Although economists generally do not expect sharp increases in inflation, insurers should develop plans to consider how they will respond if inflation surges amid record government spending and aggressive monetary policies, a new Swiss Re study states.
A Swiss Re sigma study, "The Impact of Inflation on Insurers," notes in 2009, financial institution risk managers surveyed by the Professional Risk Managers' International Association and Capital Market Risk Advisors cited inflation as their second biggest concern for the latter part of that year, behind only "Government changing rules."
Inflation, listed as the top concern for 28 percent of the risk managers, ranked ahead of credit losses and counterparty risk.
Swiss Re said insurers "are more worried than other institutional investors about inflation, particularly in the U.S."
For non-life insurers, Swiss Re said inflation leads to higher claims costs, which erodes profitability. "It has the greatest effect on long-tail lines: the longer the tail, the greater the impact.

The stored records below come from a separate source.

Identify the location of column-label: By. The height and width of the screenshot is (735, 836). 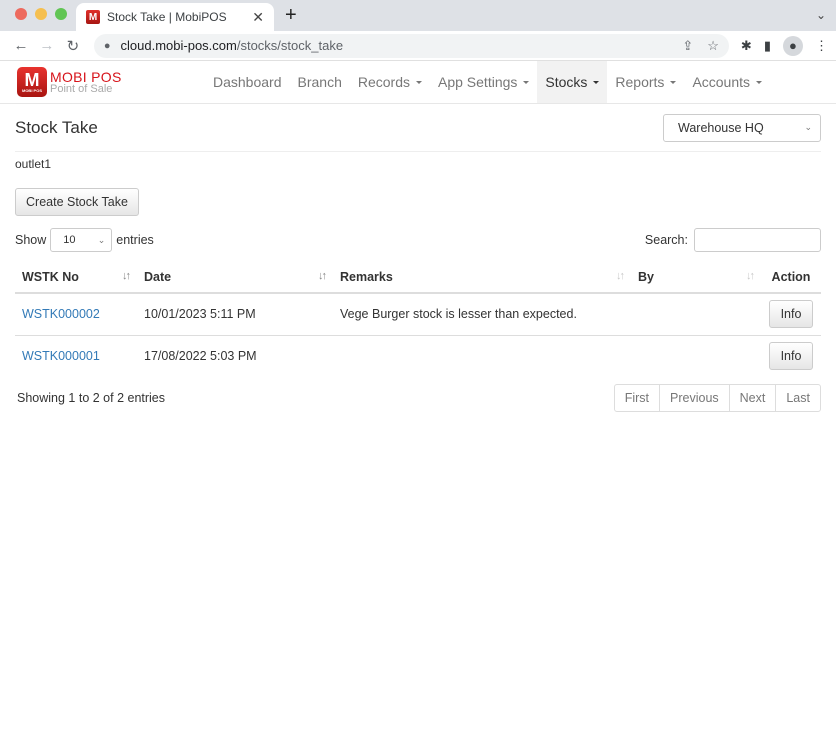
(646, 276).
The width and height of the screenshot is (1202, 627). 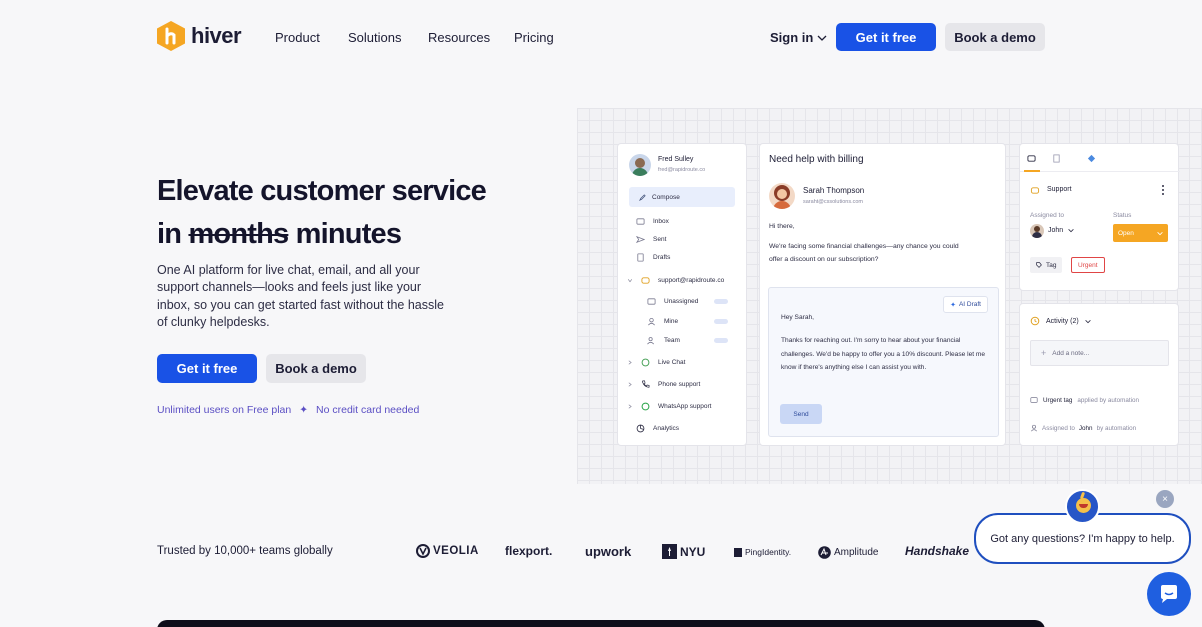 What do you see at coordinates (368, 410) in the screenshot?
I see `perk-no-credit-card: No credit card needed` at bounding box center [368, 410].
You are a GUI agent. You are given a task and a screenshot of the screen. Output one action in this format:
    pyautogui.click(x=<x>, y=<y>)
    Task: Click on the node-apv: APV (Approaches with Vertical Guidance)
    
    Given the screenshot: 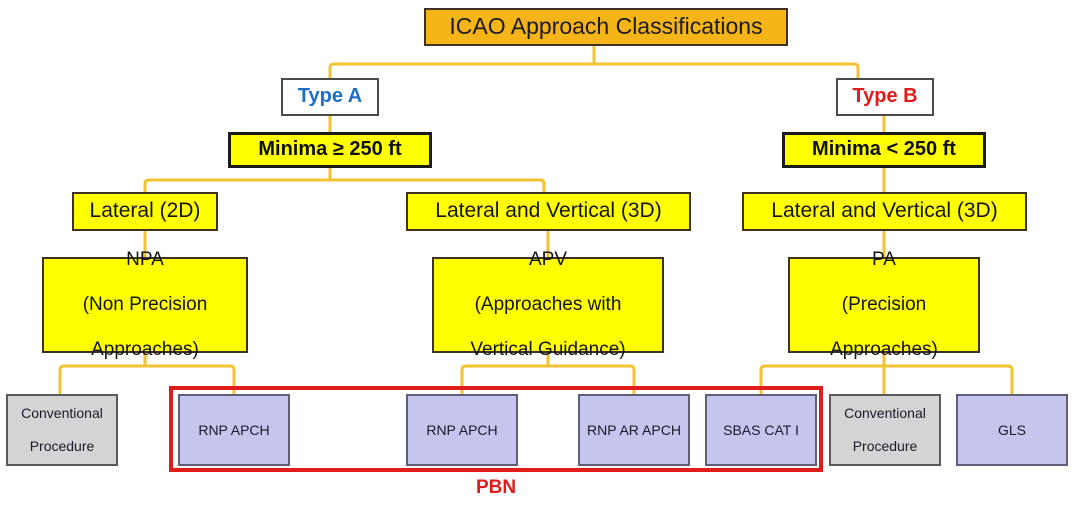 What is the action you would take?
    pyautogui.click(x=548, y=304)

The study notes, "While aggressive monetary policies and record government spending have triggered concerns that inflation could sharply increase, many economists do not expect inflation to rise."

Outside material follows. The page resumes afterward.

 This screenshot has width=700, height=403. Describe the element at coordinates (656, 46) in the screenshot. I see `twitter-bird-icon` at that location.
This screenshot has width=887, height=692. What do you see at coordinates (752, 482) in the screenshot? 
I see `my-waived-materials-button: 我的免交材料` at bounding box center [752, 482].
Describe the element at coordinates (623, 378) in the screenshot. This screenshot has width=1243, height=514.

But the study adds, "Nevertheless, insurers can and should consider how they might respond if it does."
If inflation rises only in the short term, the study notes that insurers can adjust premium rates to compensate. "But this is not always possible if regulations or the competitive environment do not allow it."
For longer-term inflation risks, Swiss Re said insurers can invest in inflation-indexed bonds as well as "real assets" such as commodities and real estate, "which are the best inflation hedges."
Swiss Re also said contract design can be used to shorten the tail of risk. "For example," according to the study, "the introduction of 'claims made' policies or sunset clauses addresses the issue of latent claims. Insurers can also add index clauses linking premiums, limits and deductibles/retention to an inflation-related index."
Insurers can protect themselves by purchasing reinsurance, Swiss Re said. "Reinsurance should be particularly helpful in emerging markets due to the larger risk of high inflation phases."